┌─ Source records

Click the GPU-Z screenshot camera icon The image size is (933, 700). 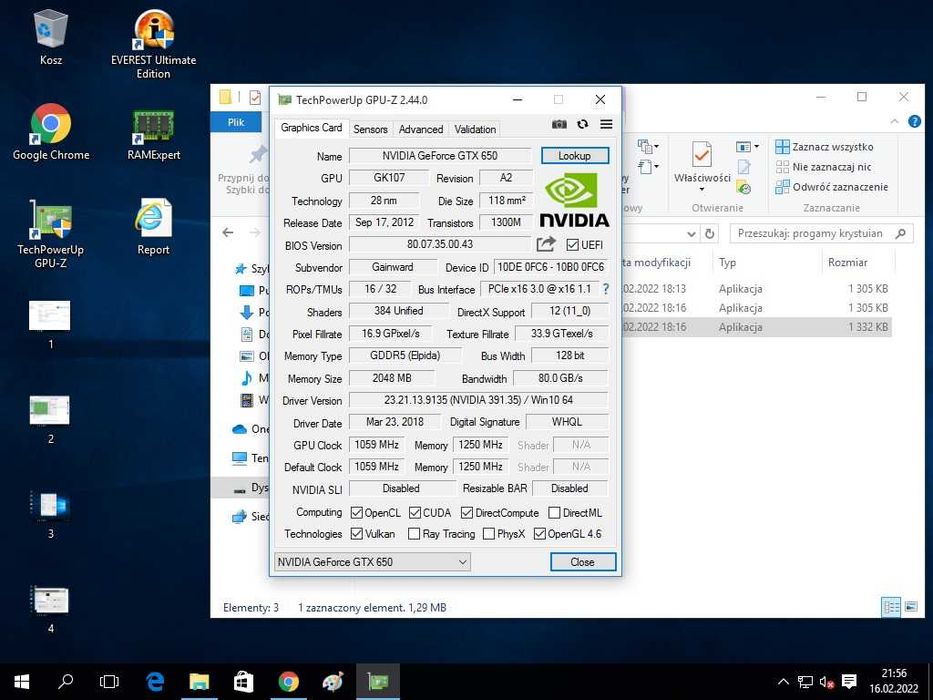[559, 125]

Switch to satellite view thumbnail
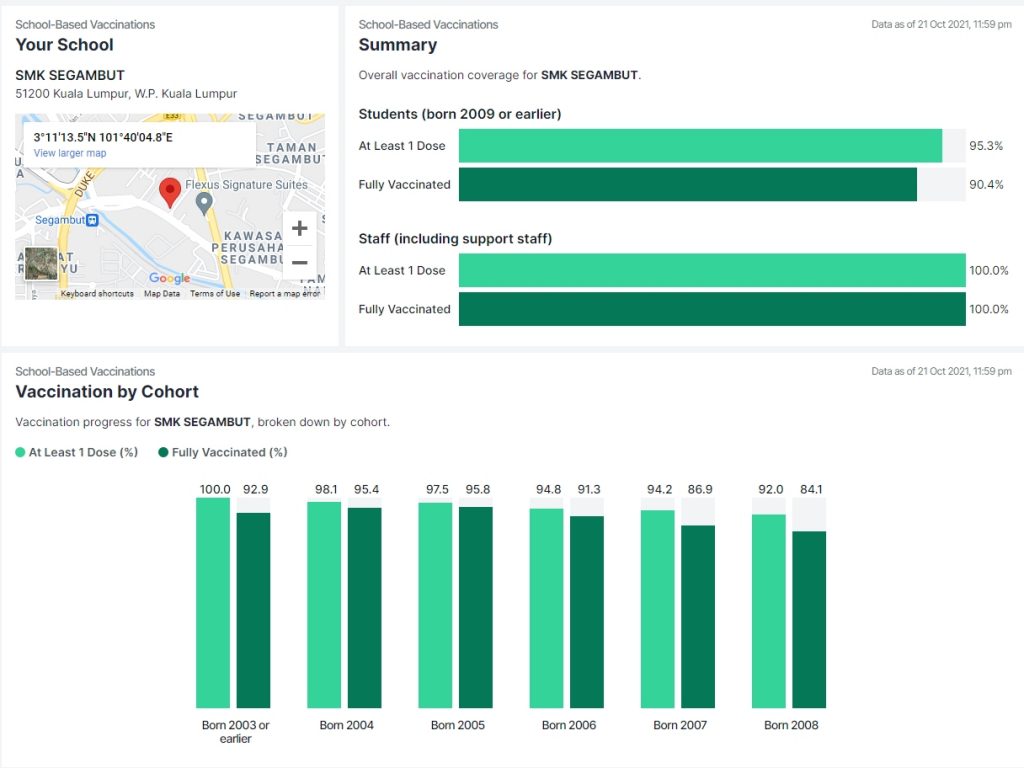click(x=41, y=264)
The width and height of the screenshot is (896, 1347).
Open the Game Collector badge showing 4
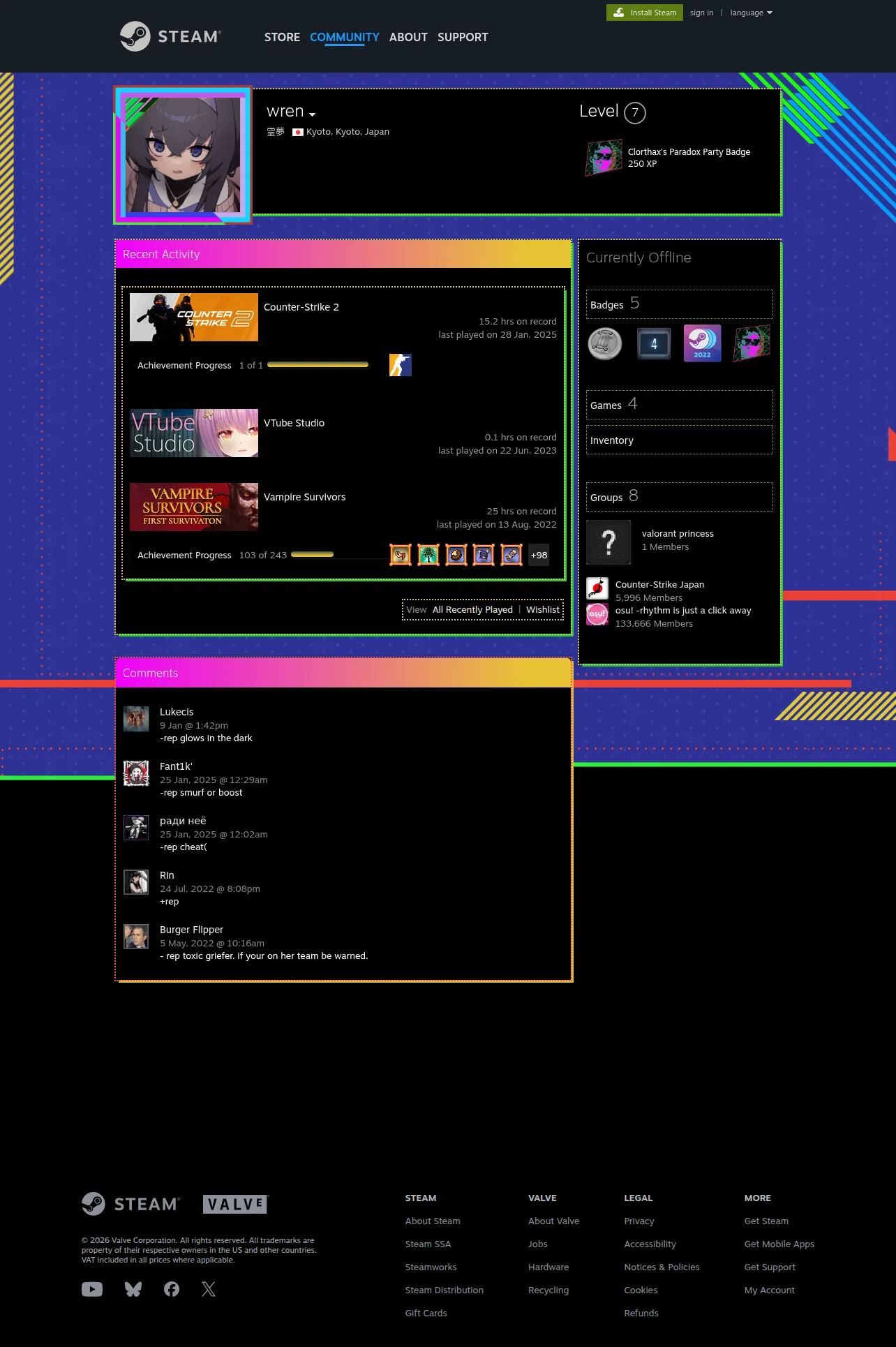click(654, 343)
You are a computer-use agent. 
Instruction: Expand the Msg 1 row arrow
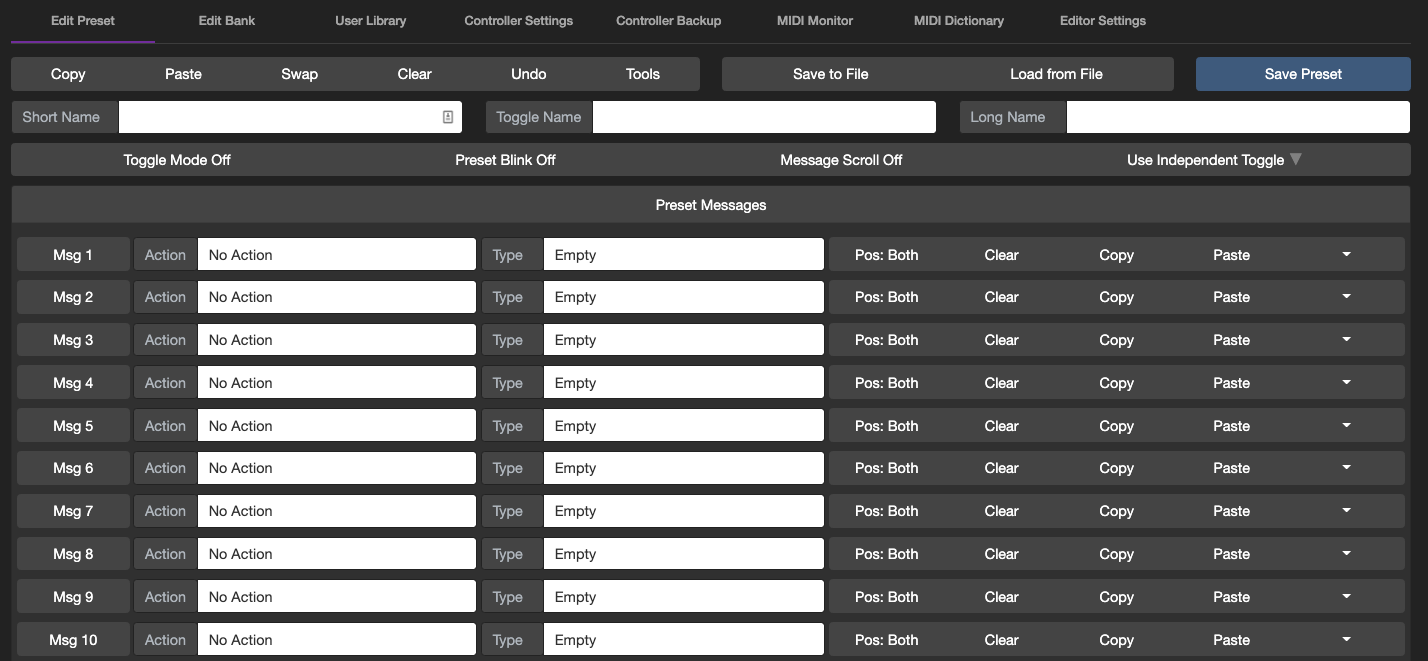[x=1346, y=255]
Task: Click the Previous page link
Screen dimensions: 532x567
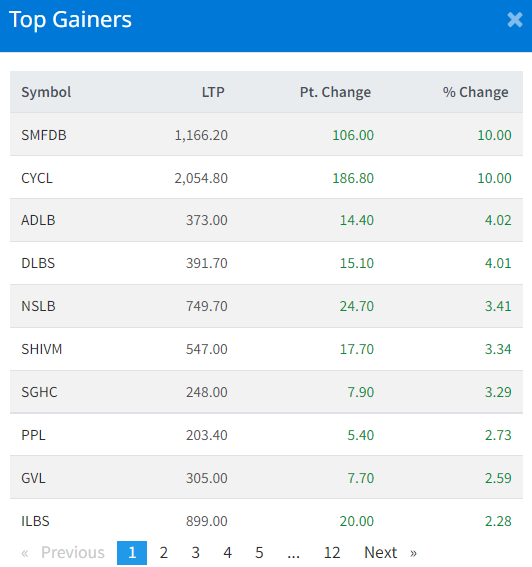Action: [63, 553]
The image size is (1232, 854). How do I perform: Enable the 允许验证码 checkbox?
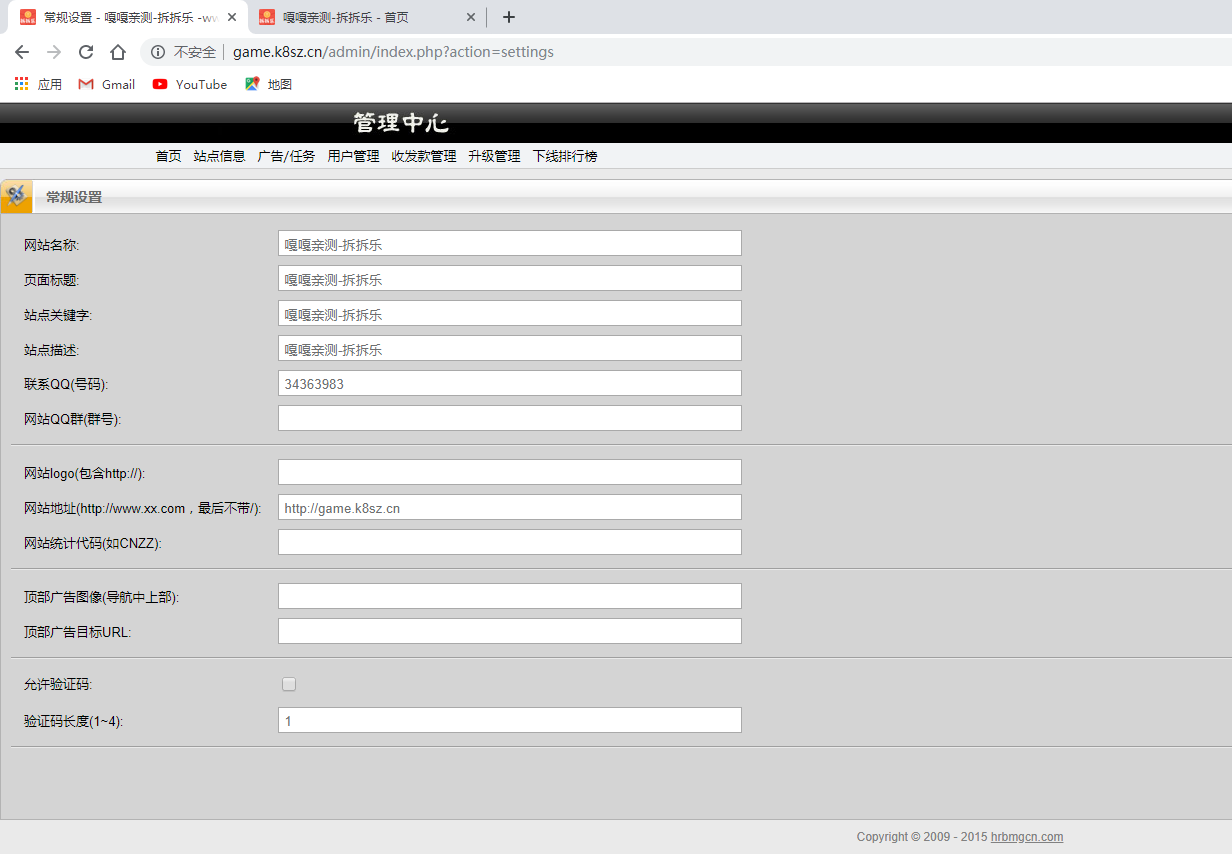[x=289, y=684]
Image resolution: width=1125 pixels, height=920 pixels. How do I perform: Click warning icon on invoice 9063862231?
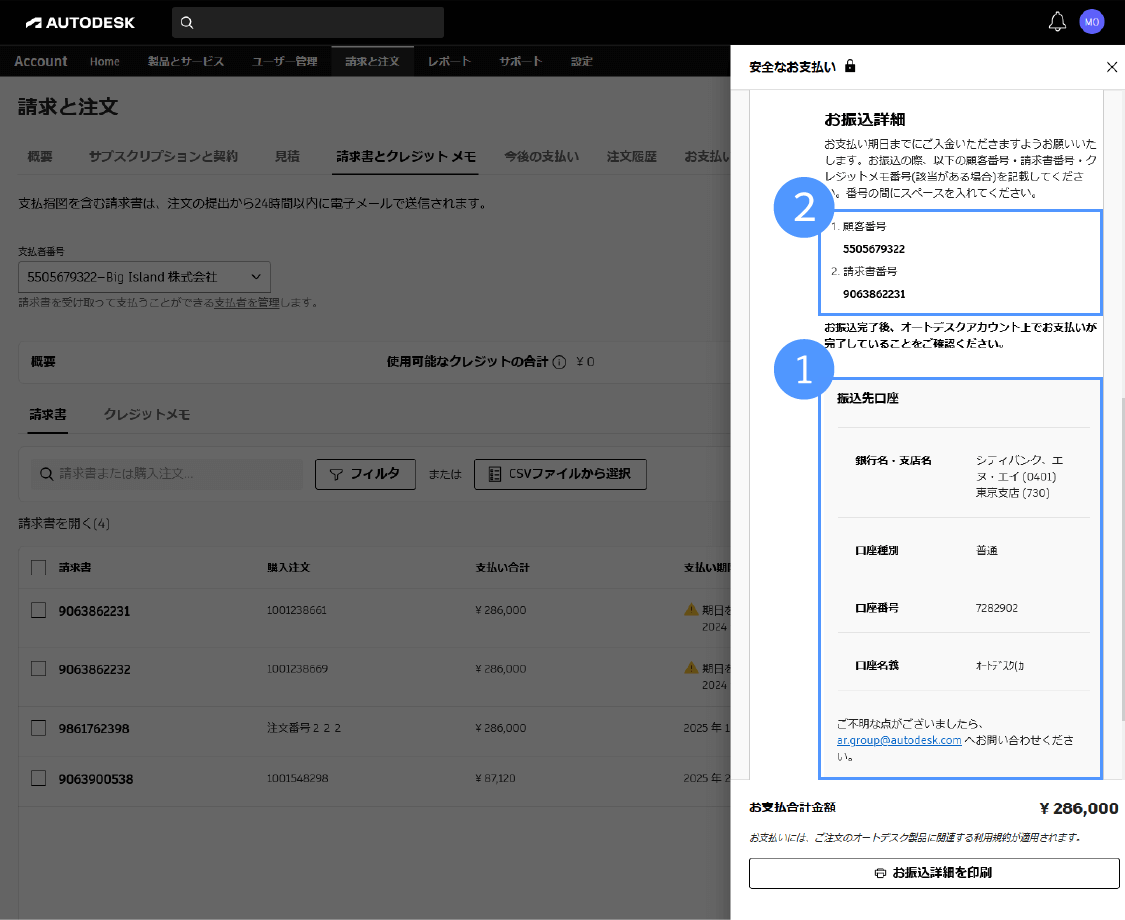tap(690, 609)
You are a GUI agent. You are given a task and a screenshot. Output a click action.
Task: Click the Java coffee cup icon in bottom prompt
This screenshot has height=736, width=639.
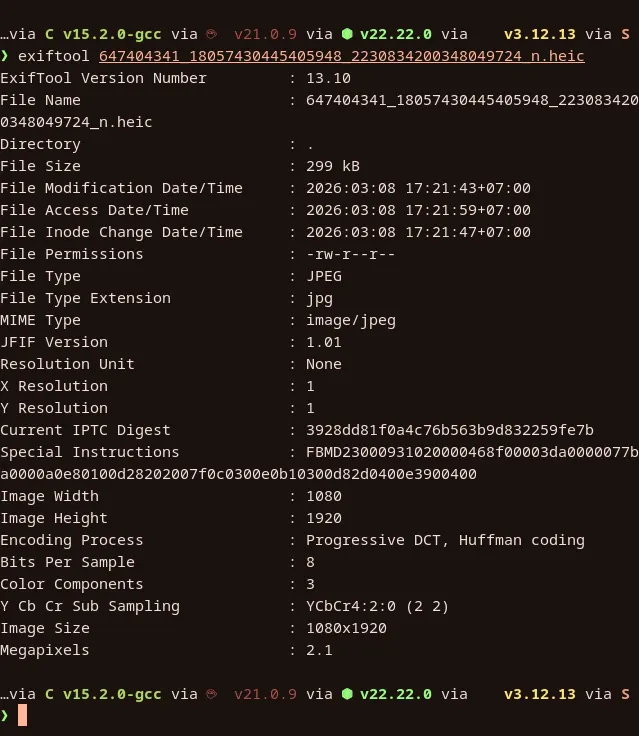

└─

Only the lines from the one holding "You are a computer-use agent." through the last line of the records should be output, please, exactly and without any pictures.

### Result
You are a computer-use agent. 
Instruction: Expand the Msg 1 row arrow
[x=1346, y=255]
Task: Click the Previous page link
Screen dimensions: 532x567
Action: [63, 553]
The image size is (1232, 854). How do I perform: Enable the 允许验证码 checkbox?
[x=289, y=684]
Image resolution: width=1125 pixels, height=920 pixels. How do I perform: Click warning icon on invoice 9063862231?
tap(690, 609)
You are a GUI agent. You are given a task and a screenshot. Output a click action.
Task: Click the Java coffee cup icon in bottom prompt
This screenshot has height=736, width=639.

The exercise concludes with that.